Dizem que ele teria sido um escravo na antiga Grécia. Elas mostram, entre outras coisas, a importância de virtudes como a prudência e o equilíbrio para superarmos os perigos da vida. Esopo usava suas fábulas para denunciar a hipocrisia dos poderosos e para desmoralizar os procedimentos injustos das elites. Há uma fábula que ilustra bem esse ponto:
Um dia, o leão, o asno e o lobo decidiram sair juntos para caçar. Ficou combinado que qualquer coisa que eles obtivessem seria dividida entre os três. Depois de matar um cervo de bom tamanho, eles resolveram fazer uma grande refeição. O leão pediu ao asno que repartisse a carne. O asno dividiu a comida em três partes iguais e convidou os amigos a servirem-se. Mas o leão, indignado, atacou o asno e o reduziu a pedaços. Em seguida, voltando-se para o lobo, o rei dos animais pediu gentilmente que ele fizesse a divisão em duas partes. O lobo juntou todo o alimento em uma única grande pilha, deixando de lado apenas uma minúscula parcela para si mesmo.

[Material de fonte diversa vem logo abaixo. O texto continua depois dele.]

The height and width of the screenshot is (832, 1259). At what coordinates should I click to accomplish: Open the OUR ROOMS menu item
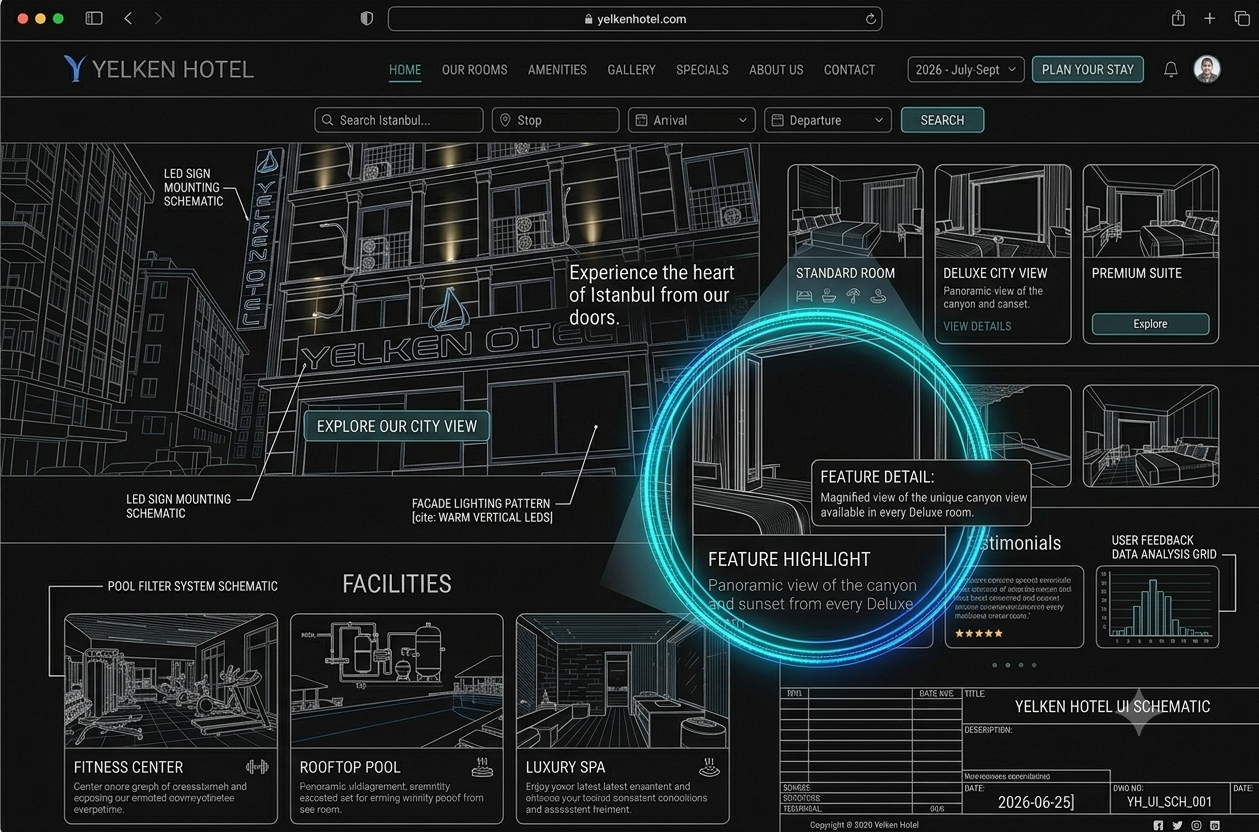pos(474,70)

"Ah, meu amigo", disse o leão, "como você aprendeu a dividir as coisas de maneira tão justa?"
"Foi fácil! Bastou que eu visse o destino do nosso amigo asno", explicou o lobo.

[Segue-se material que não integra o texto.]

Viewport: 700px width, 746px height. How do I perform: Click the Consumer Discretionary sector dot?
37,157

Uma lição da fábula acima é que não se deve confiar demasiadamente no sentido de justiça dos poderosos. Essa história de Esopo pode ter dado origem e inspiração à imagem do leão como símbolo da Receita Federal, que cobra impostos da população brasileira. Vem dela a expressão ?a parte do leão?.
Outra conclusão da história é que é melhor aprender com os erros dos outros (como fez o lobo) do que com os nossos próprios.